1)    Synthesis of major bone proteins including collagen I, noncollagen proteins as osteocalcin and osteonectin

2)    In mineralization of bone and

3)    Control osteoclastic function through specific sur­face receptors for agents which stimulate bone resorption as vit 1-25 D3, parathyroid hor­mone.

·     The mechanism by which osteoblasts signals osteoclast to resorb bone in unclear but is thought to be mediated by more than one mechanism.

C) Osteocytes

·     Osteocytes are flattened cells with central nucleus and numerous cytoplasmic processes.

·     They occupy spaces in the matrix called as lacunae.

·     Canaliculi radiate from each lacuna and permit diffusion of nutritive material.

·     Protoplasmic processes occupy the canaliculi.

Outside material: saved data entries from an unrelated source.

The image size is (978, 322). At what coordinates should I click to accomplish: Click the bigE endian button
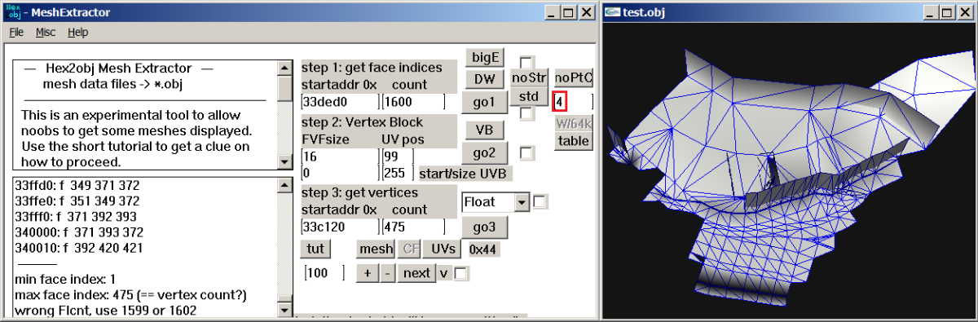[485, 58]
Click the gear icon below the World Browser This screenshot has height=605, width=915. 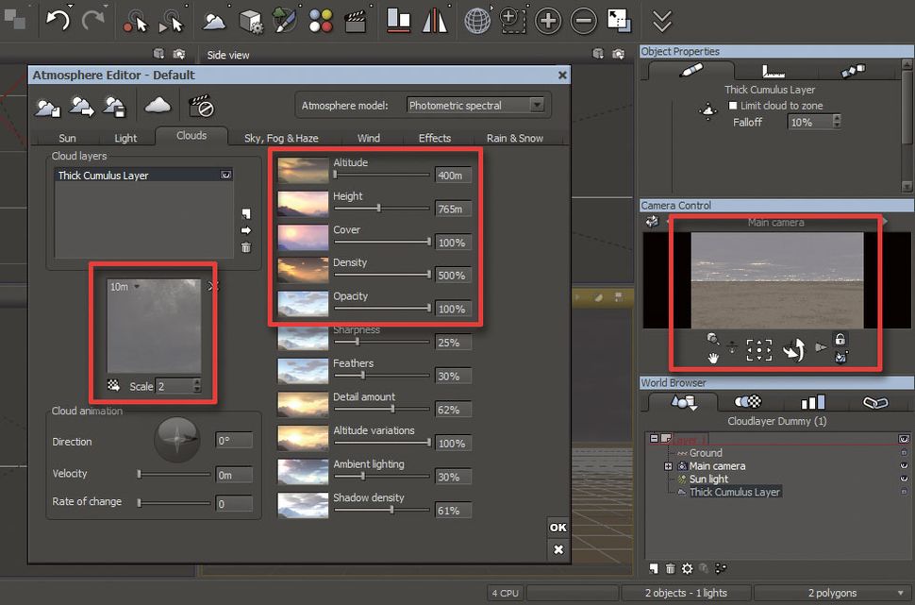pos(687,567)
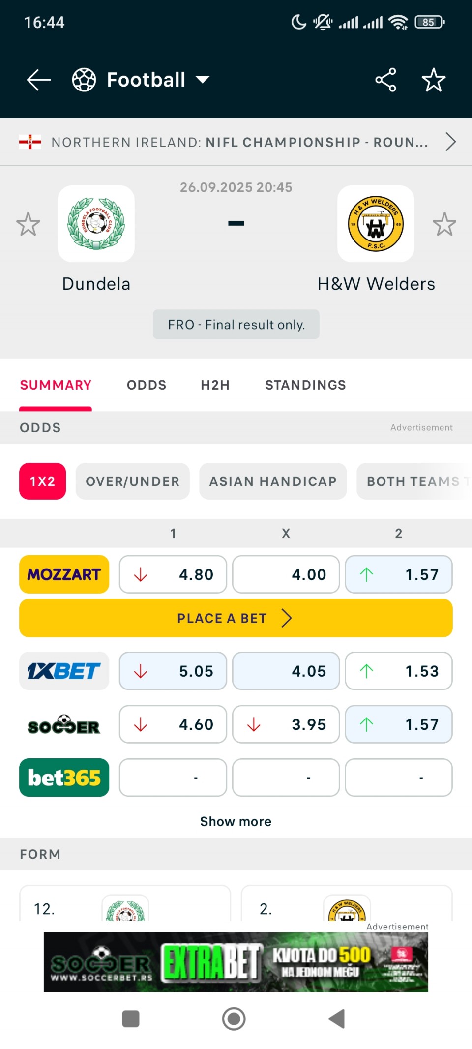Open the Mozzart bookmaker logo
The image size is (472, 1049).
click(64, 574)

·     The osteocytes remain alive in calci­fied matrix and secrete alkaline phosphatase to maintain calcification.

·     This cell system may mediate a rapid calcium flux between bone and extracellular fluid.

D) Osteoclasts

·     Osteoclasts help in resorption of bone.

·     They are large irregular and multinucleated cells.

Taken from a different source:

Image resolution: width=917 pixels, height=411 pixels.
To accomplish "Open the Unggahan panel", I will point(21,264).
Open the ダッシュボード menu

·     They are found in direct contact with bone after eroding it in Howship’s lacuna.

·     The cells are provided with brush border for absorption of the bone.

·     Osteoclasts are large cells with 15 to 20 nuclei indented with prominent nucleoli, numerous mitochondria, little rough endoplasmic reticulum, pos­sess eosinophilic cytoplasm and have no processes.

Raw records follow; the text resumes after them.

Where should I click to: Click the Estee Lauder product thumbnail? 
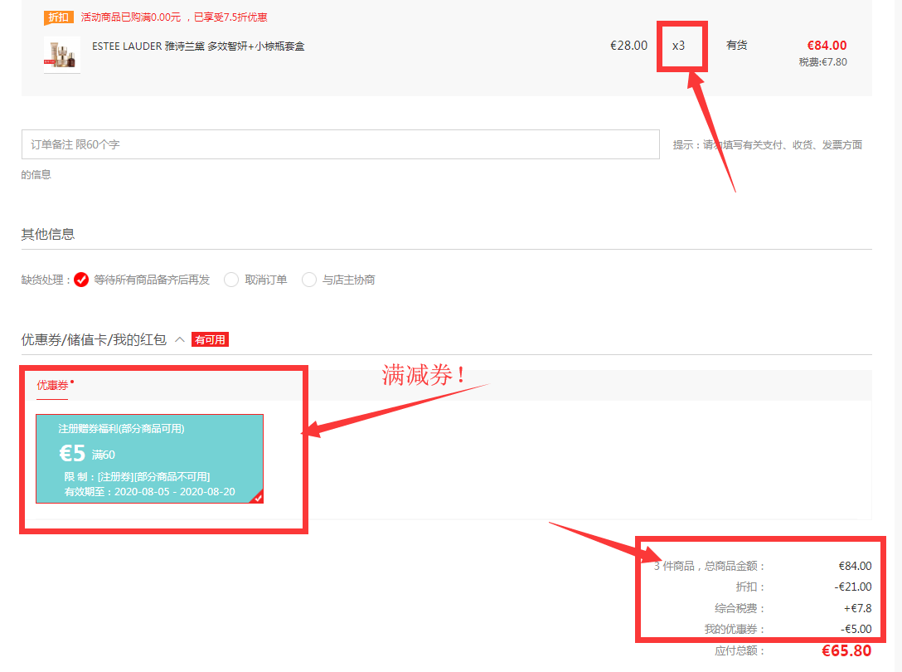click(62, 55)
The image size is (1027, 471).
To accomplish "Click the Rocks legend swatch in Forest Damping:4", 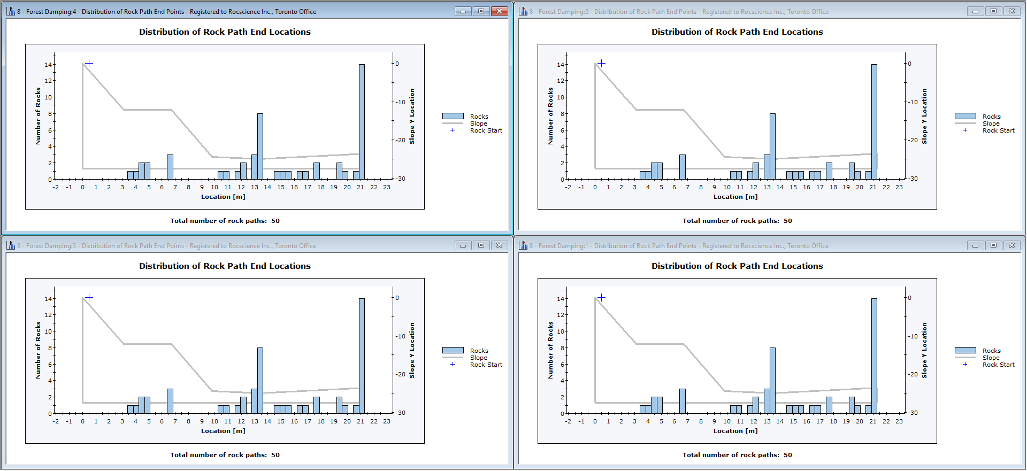I will 453,116.
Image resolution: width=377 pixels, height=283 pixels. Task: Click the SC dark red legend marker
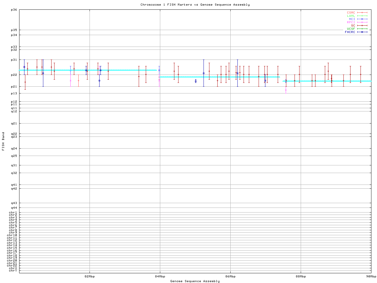(x=362, y=26)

·     Cyto­plasm contains numerous lysosomes filled with acid phosphatase and other hydrolytic enzymes.

·     Osteo­clasts are derived from the fusion of the mononuclear phagocyte system of bone marrow.

·     High levels of parathyroid hormone sti­mu­late osteoclast activity.

·     They remove both mineral and organic component of the bone matrix.

·     Osteoclasts have a ruffled border through which osteocytes are attached to the bone at the site of resorption by special protein “integrin”.

·     Osteoclasts contain enzymes, tartarase-resistant acid phospha­tase (TRAP) and carbonic anhydrase.

·     Carbonic anhydrase  cata­lyzes the hydration of dissolved carbon dioxide and carbonic acid thus formed dissociates into bicar­bo­nates and hydrogen which is pumped through ruffled border, thus lowering pH in the ruffled zone. The bone mineral is probably dis­solved into acid environment.

E) Other Cells

Reticular cells, endosteal cells, fibroblasts, etc. are also present.